__Input__.

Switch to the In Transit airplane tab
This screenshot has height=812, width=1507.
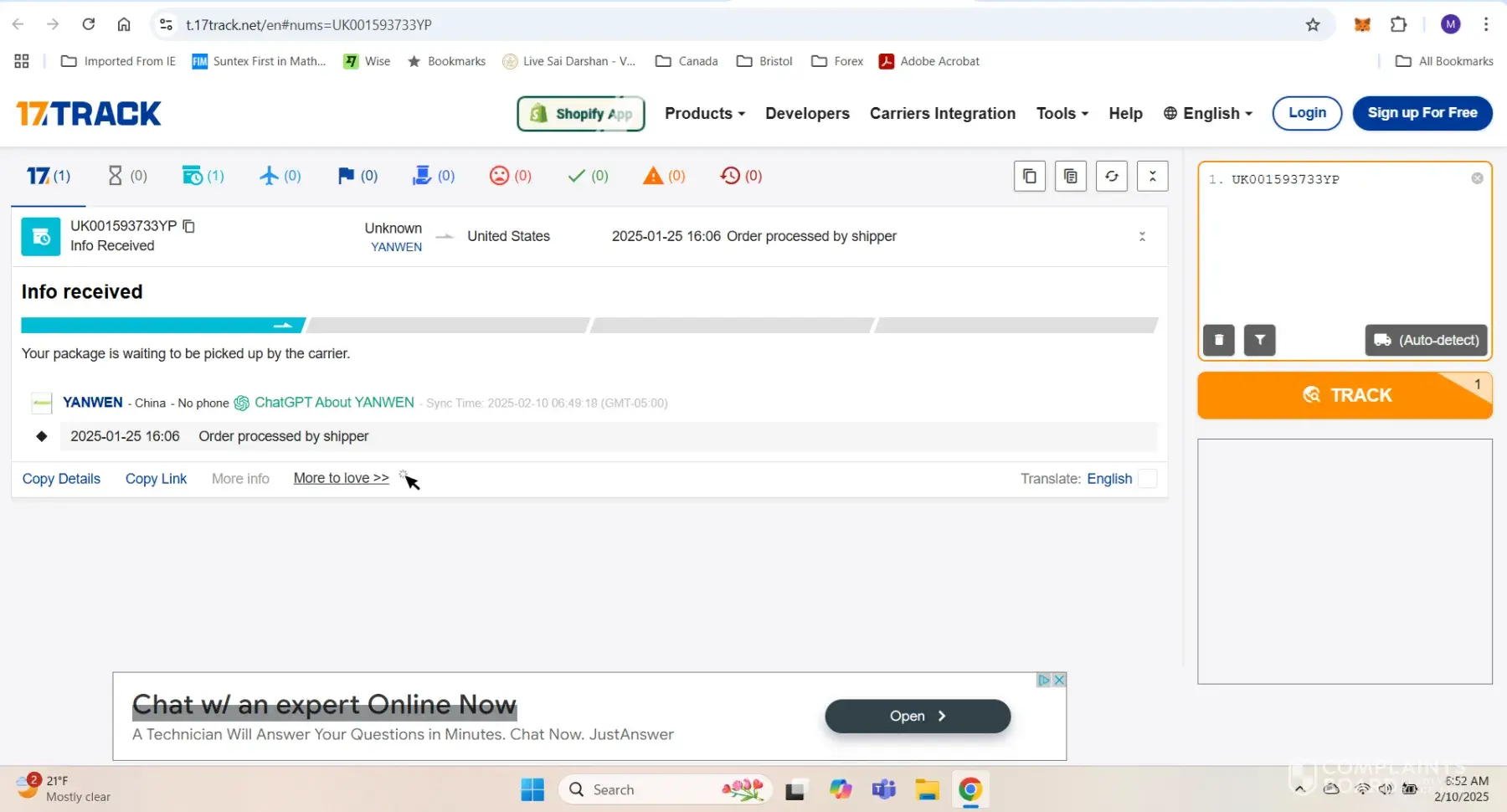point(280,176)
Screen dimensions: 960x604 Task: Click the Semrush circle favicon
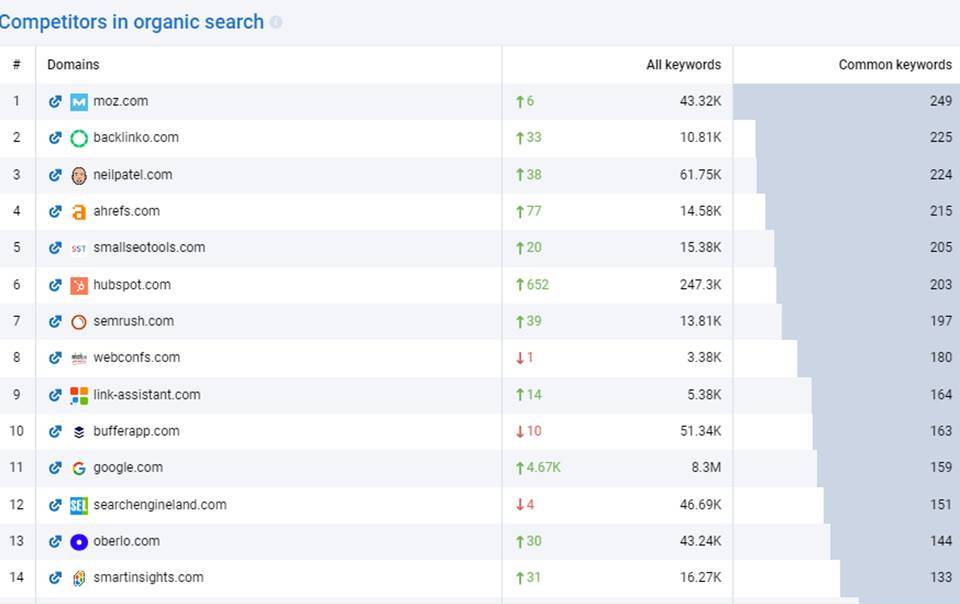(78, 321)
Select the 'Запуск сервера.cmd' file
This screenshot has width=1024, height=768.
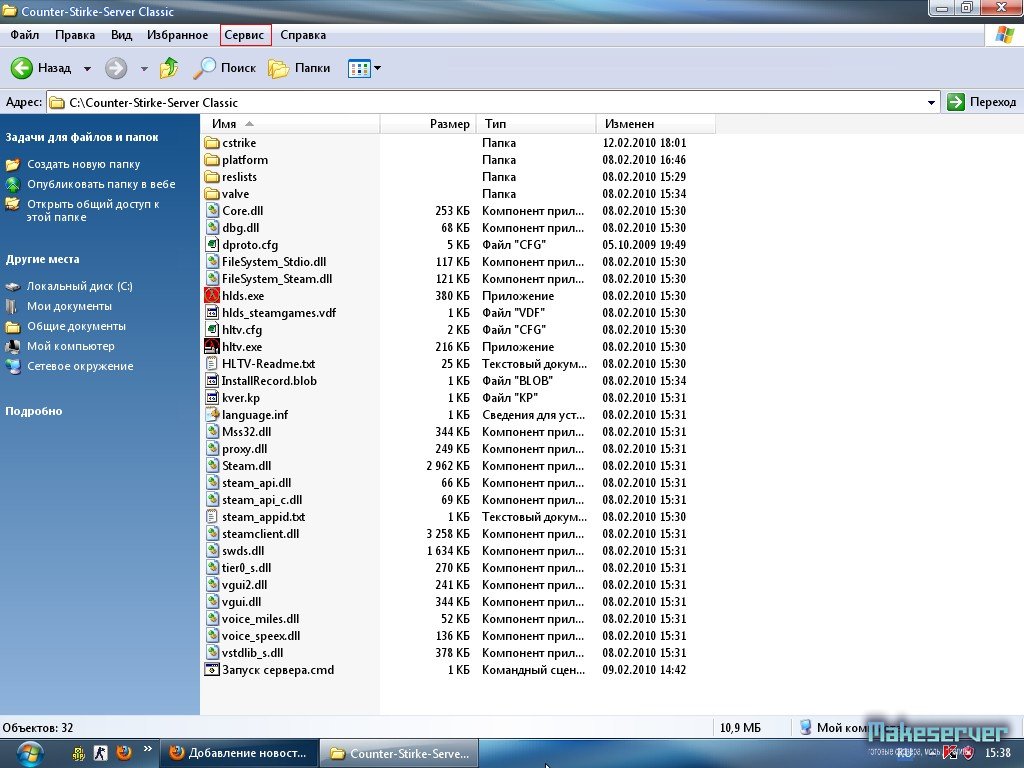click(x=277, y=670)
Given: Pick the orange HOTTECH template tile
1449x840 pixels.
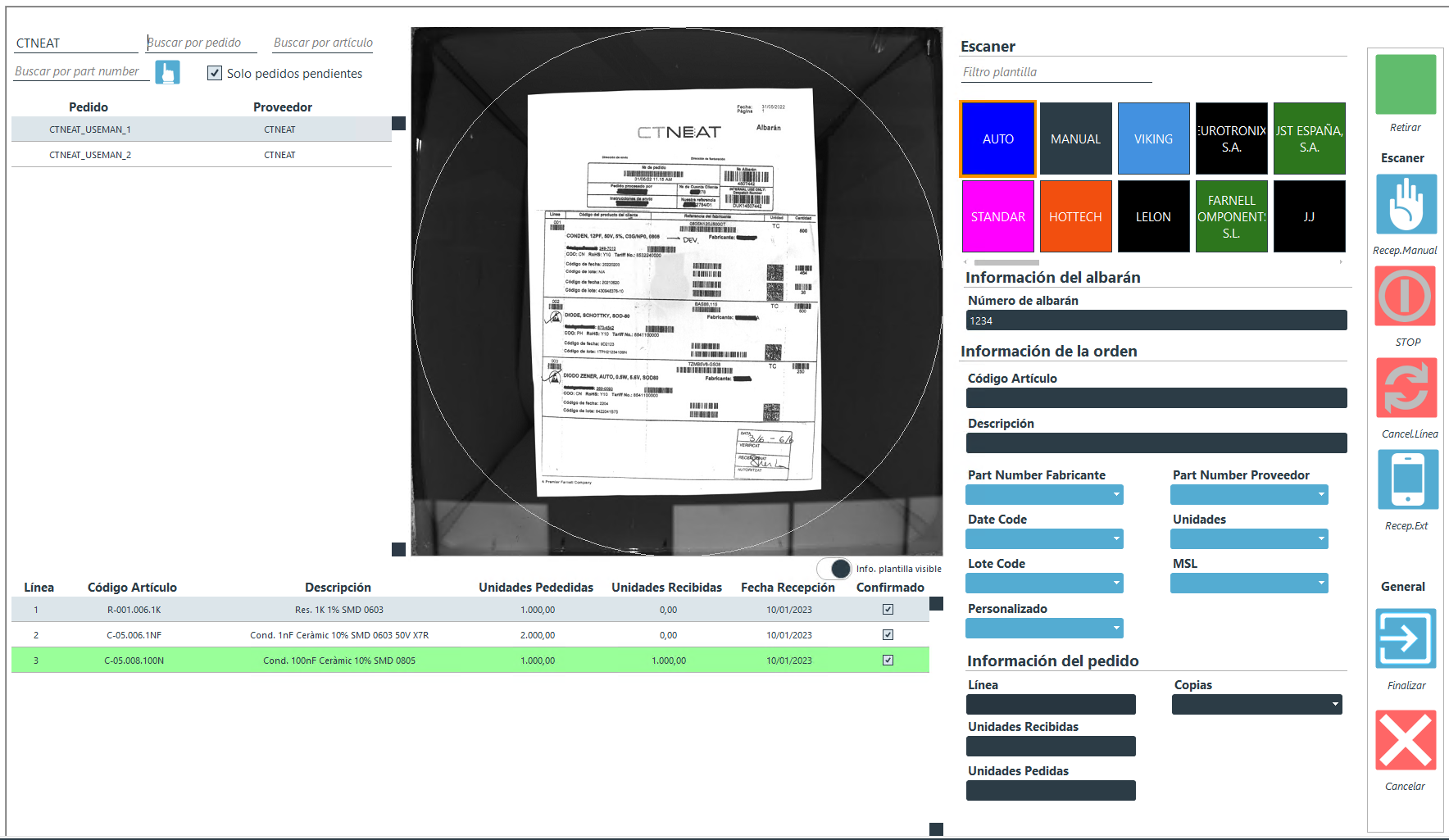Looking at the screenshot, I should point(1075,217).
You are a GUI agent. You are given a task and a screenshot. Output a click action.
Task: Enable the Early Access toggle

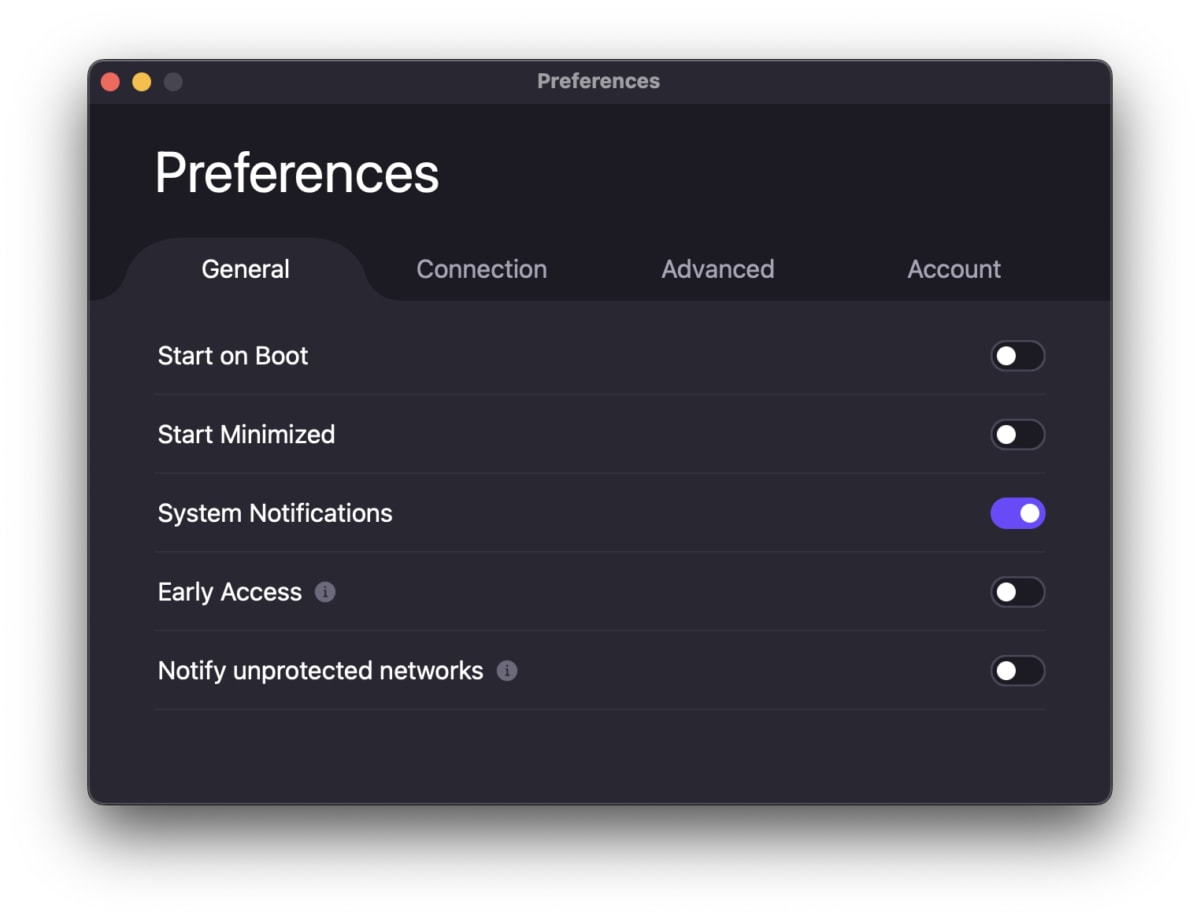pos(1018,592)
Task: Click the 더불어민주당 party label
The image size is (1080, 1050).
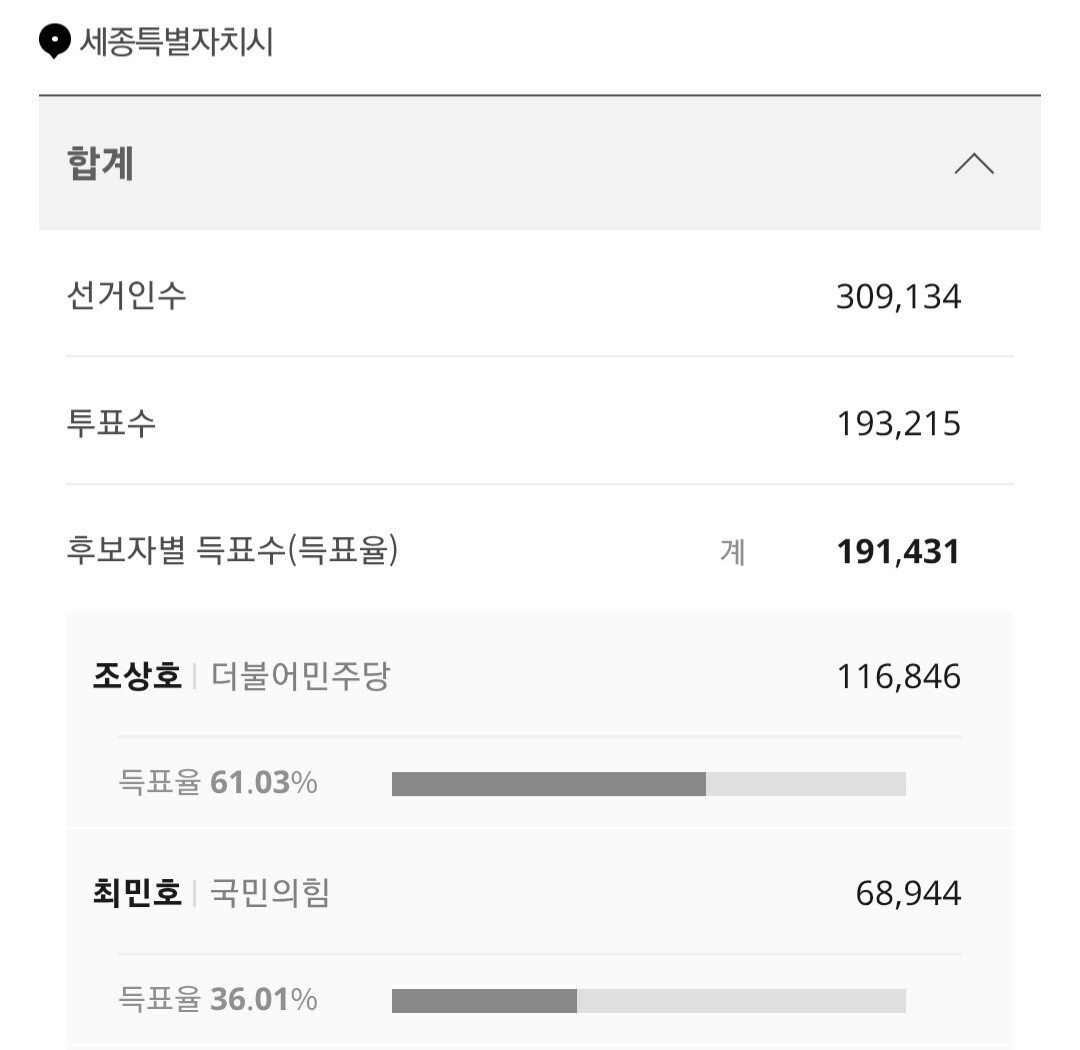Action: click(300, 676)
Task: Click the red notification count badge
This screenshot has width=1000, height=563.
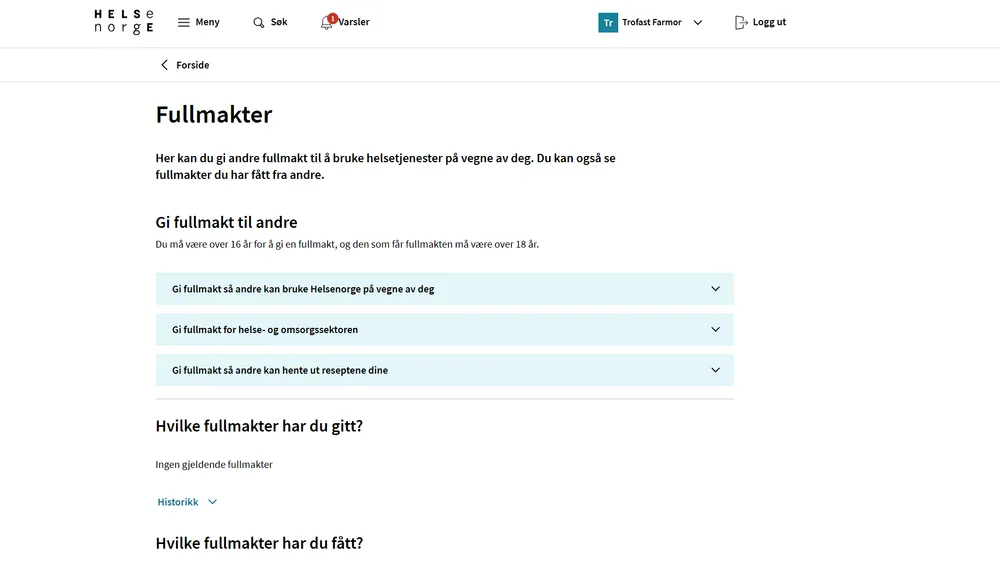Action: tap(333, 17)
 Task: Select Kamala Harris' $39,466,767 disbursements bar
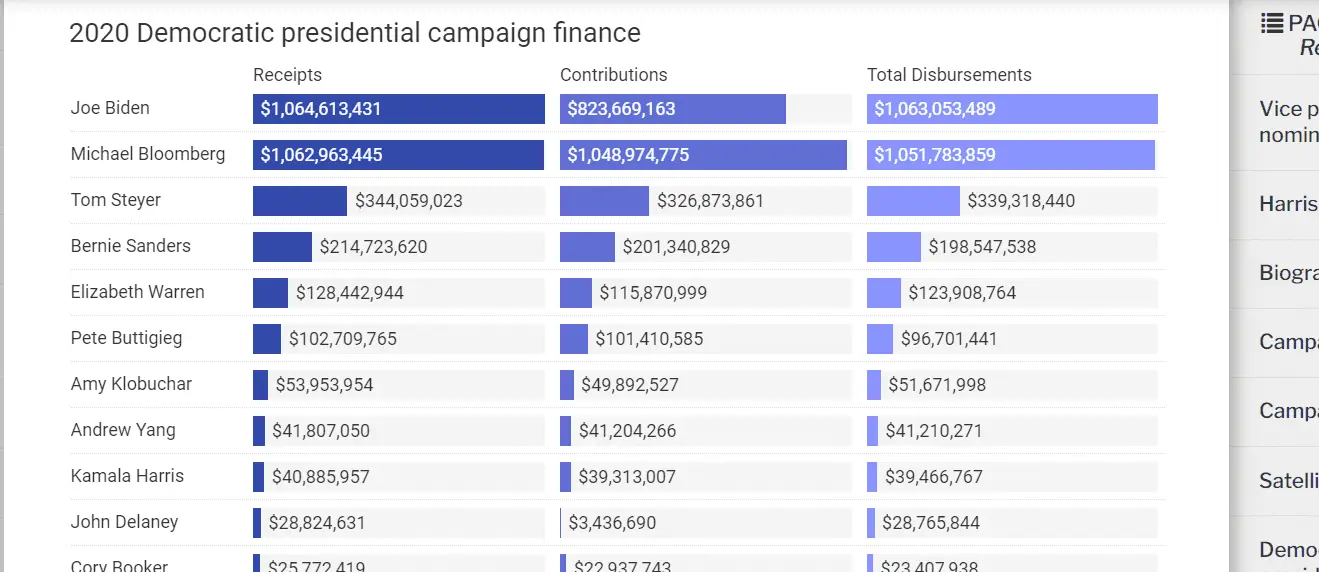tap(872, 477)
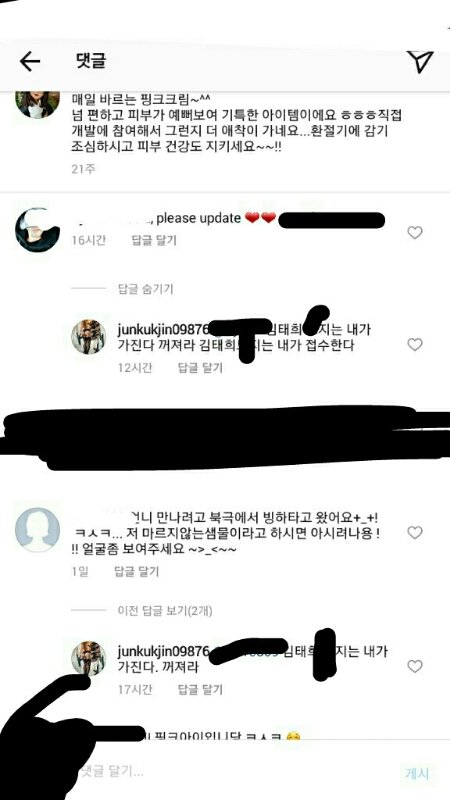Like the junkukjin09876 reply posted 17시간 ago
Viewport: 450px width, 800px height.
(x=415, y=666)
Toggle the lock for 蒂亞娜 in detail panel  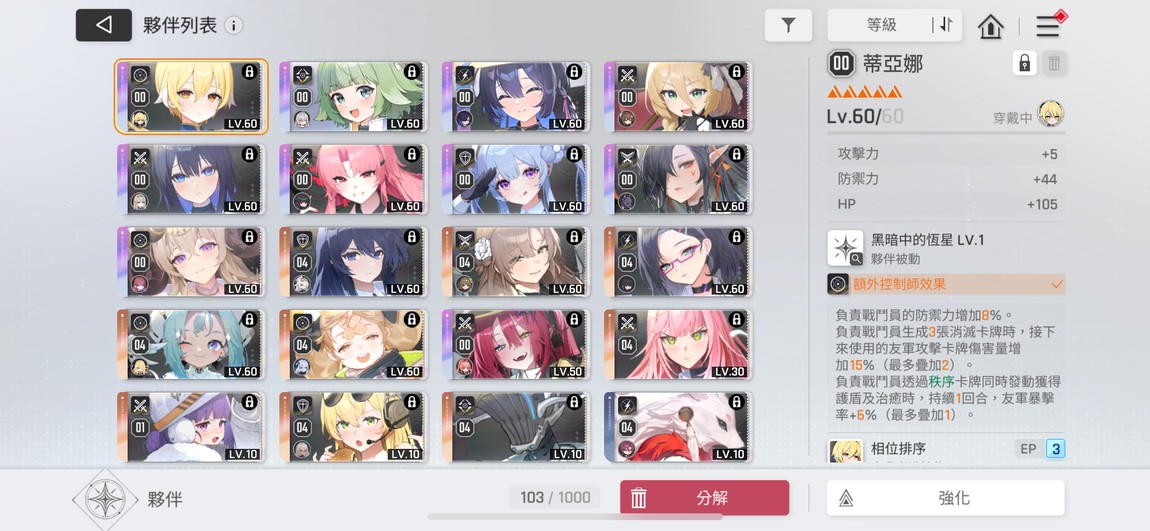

__Set problem__. Copy all of the data above word for word, but leave the pictures out.

__Response to the task__.
Switch to the In Transit airplane tab
This screenshot has height=812, width=1507.
point(280,176)
Screen dimensions: 960x604 Task: Click the Semrush circle favicon
(78, 321)
Select the 'Запуск сервера.cmd' file
This screenshot has width=1024, height=768.
click(x=277, y=670)
Given: Pick the orange HOTTECH template tile
1449x840 pixels.
Looking at the screenshot, I should point(1075,217).
You are a GUI agent. You are given a task and a screenshot. Output a click action.
Task: Enable the Early Access toggle

pos(1018,592)
Task: Click the 더불어민주당 party label
The image size is (1080, 1050).
Action: click(300, 676)
Task: Click the red notification count badge
This screenshot has width=1000, height=563.
Action: tap(333, 17)
 Task: Select Kamala Harris' $39,466,767 disbursements bar
tap(872, 477)
Like the junkukjin09876 reply posted 17시간 ago
Viewport: 450px width, 800px height.
(x=415, y=666)
Toggle the lock for 蒂亞娜 in detail panel  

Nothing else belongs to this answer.